TASK TO COMPLETE: Please work out the number of lines in the following material that include "image", and reply with only that number.

DATASET:
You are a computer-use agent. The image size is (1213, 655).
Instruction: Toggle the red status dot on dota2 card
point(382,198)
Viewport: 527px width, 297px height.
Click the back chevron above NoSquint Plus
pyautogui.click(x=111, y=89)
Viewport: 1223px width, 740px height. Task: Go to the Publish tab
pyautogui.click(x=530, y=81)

...

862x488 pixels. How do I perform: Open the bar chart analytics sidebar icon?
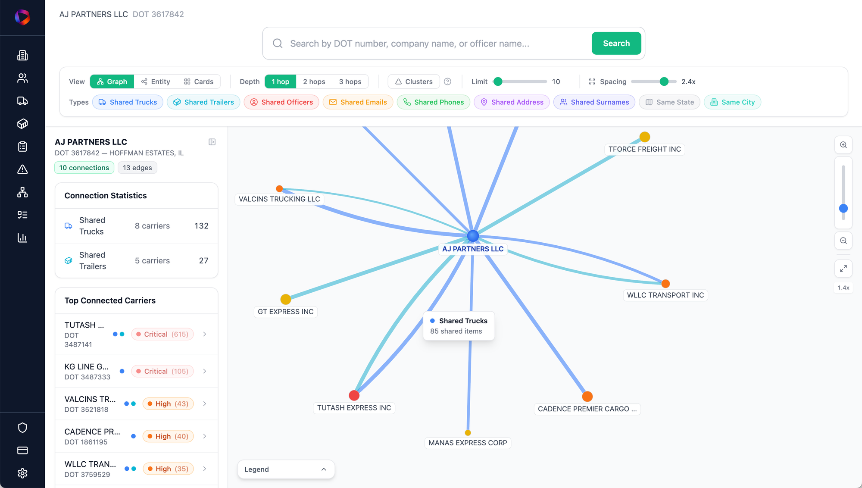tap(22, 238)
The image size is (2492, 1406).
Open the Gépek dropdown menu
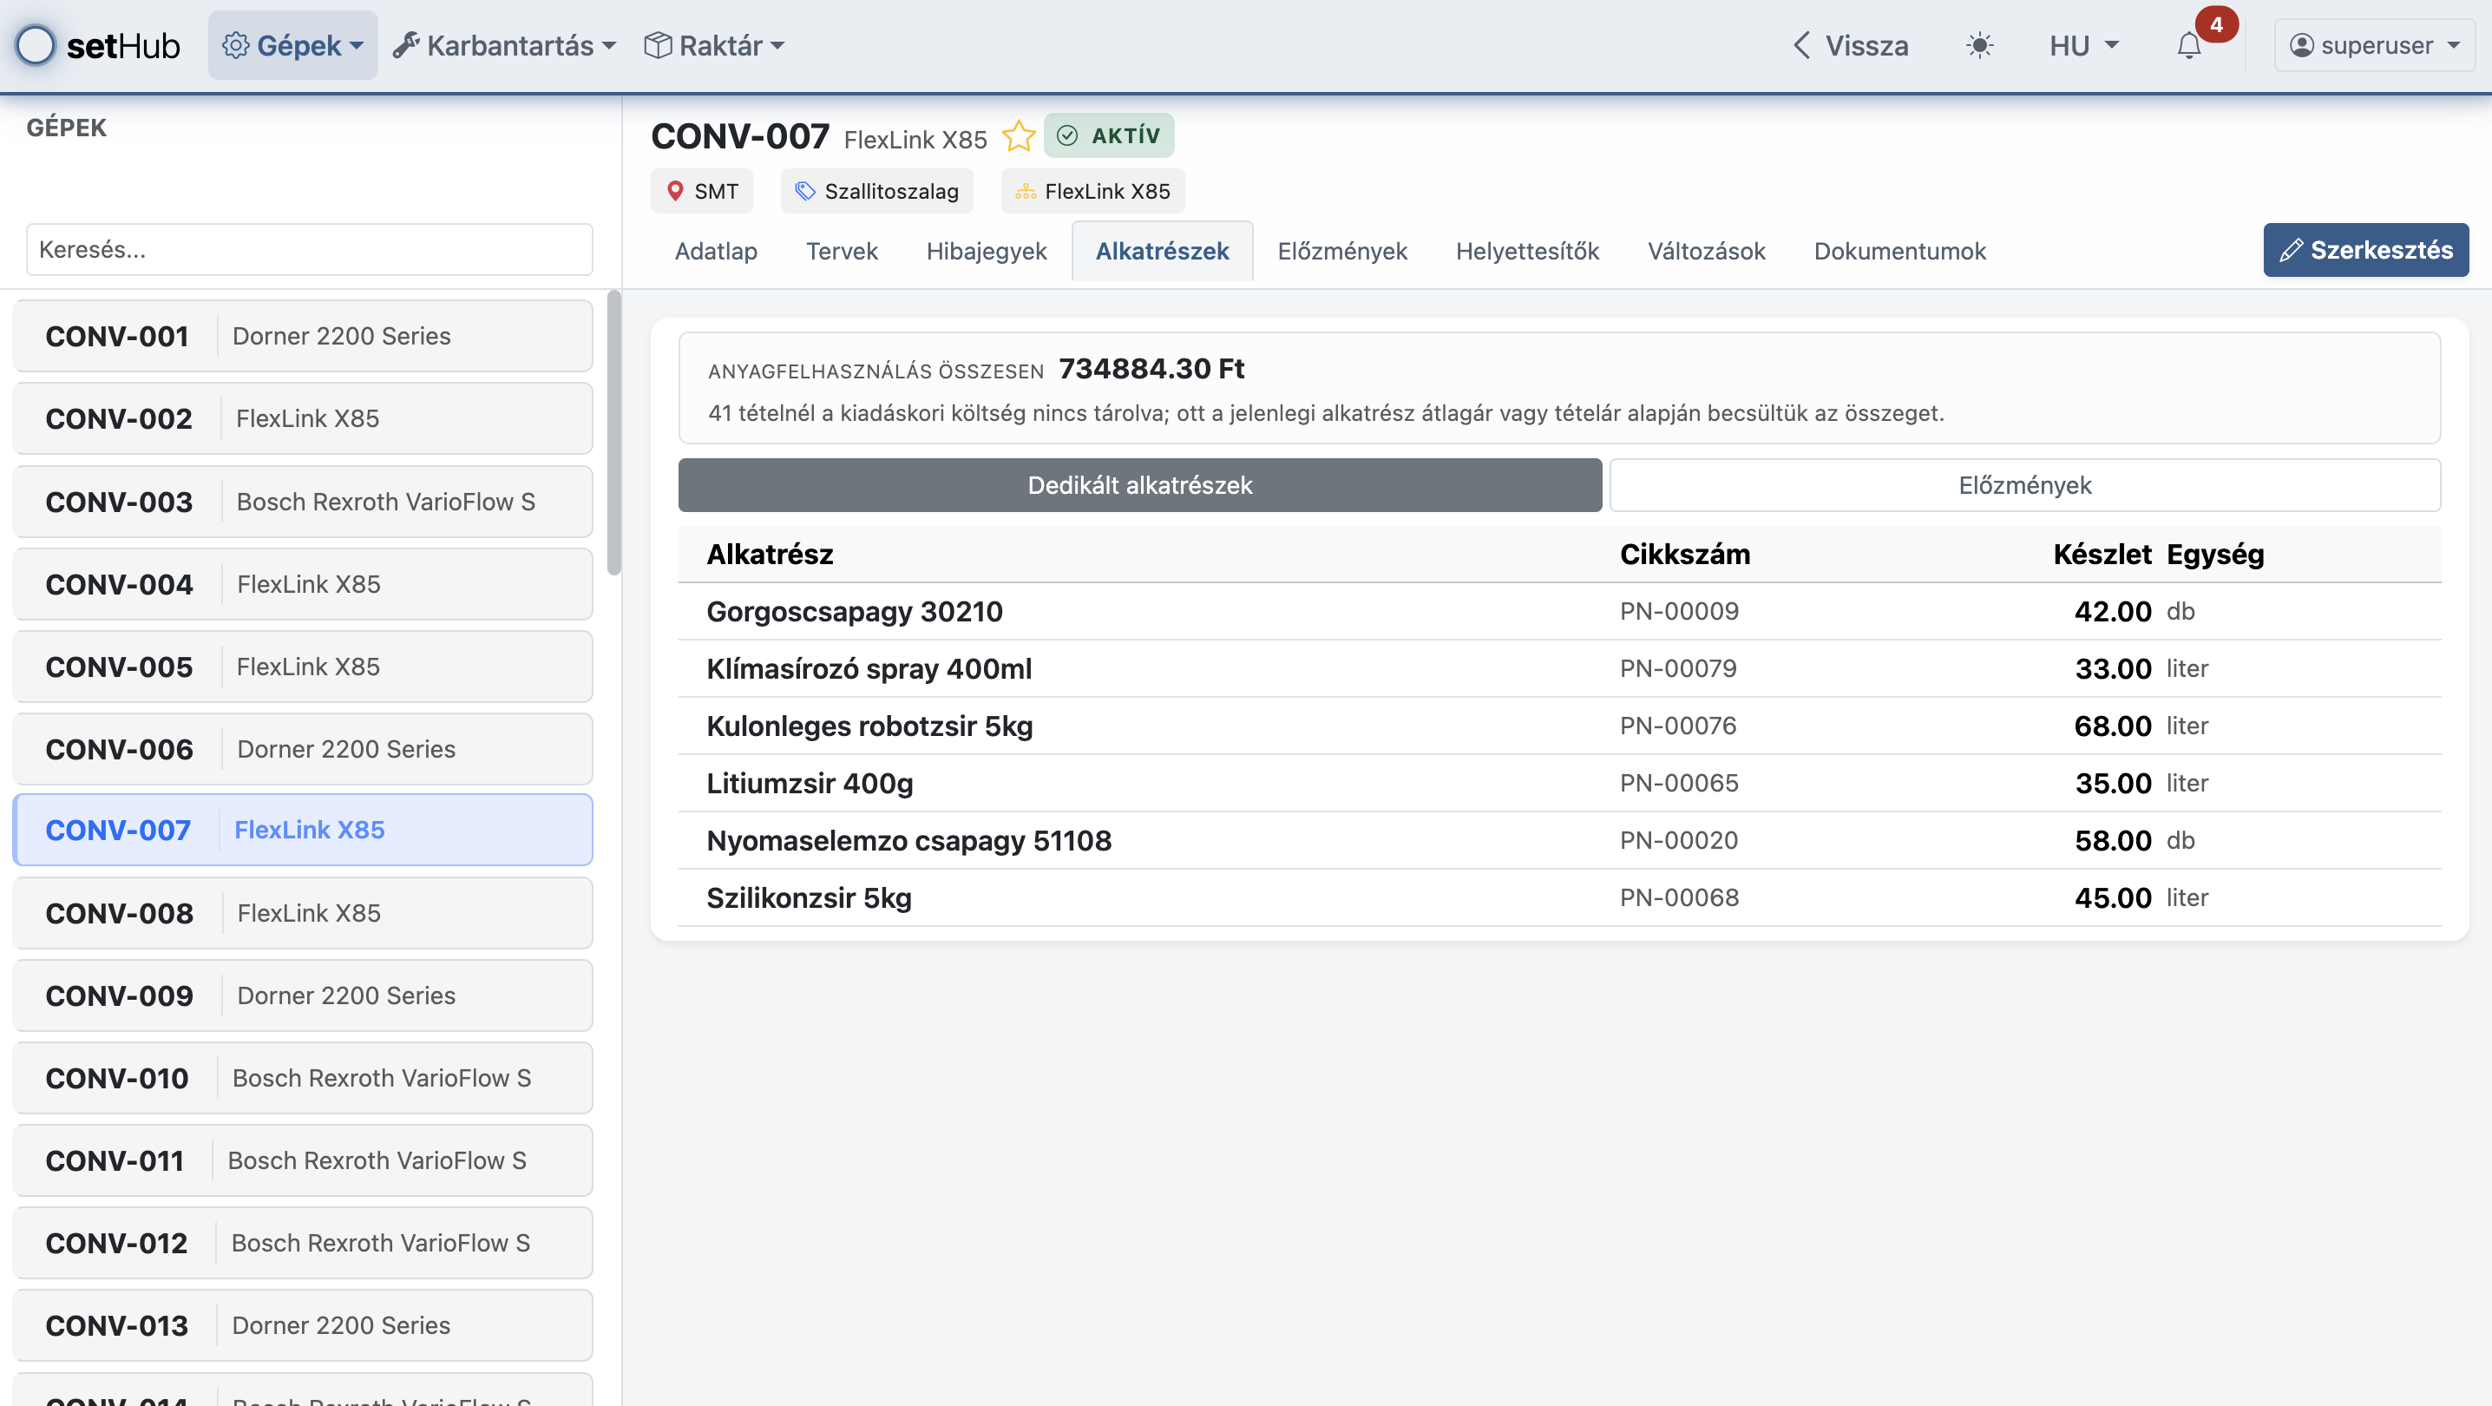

ANSWER BOX: 2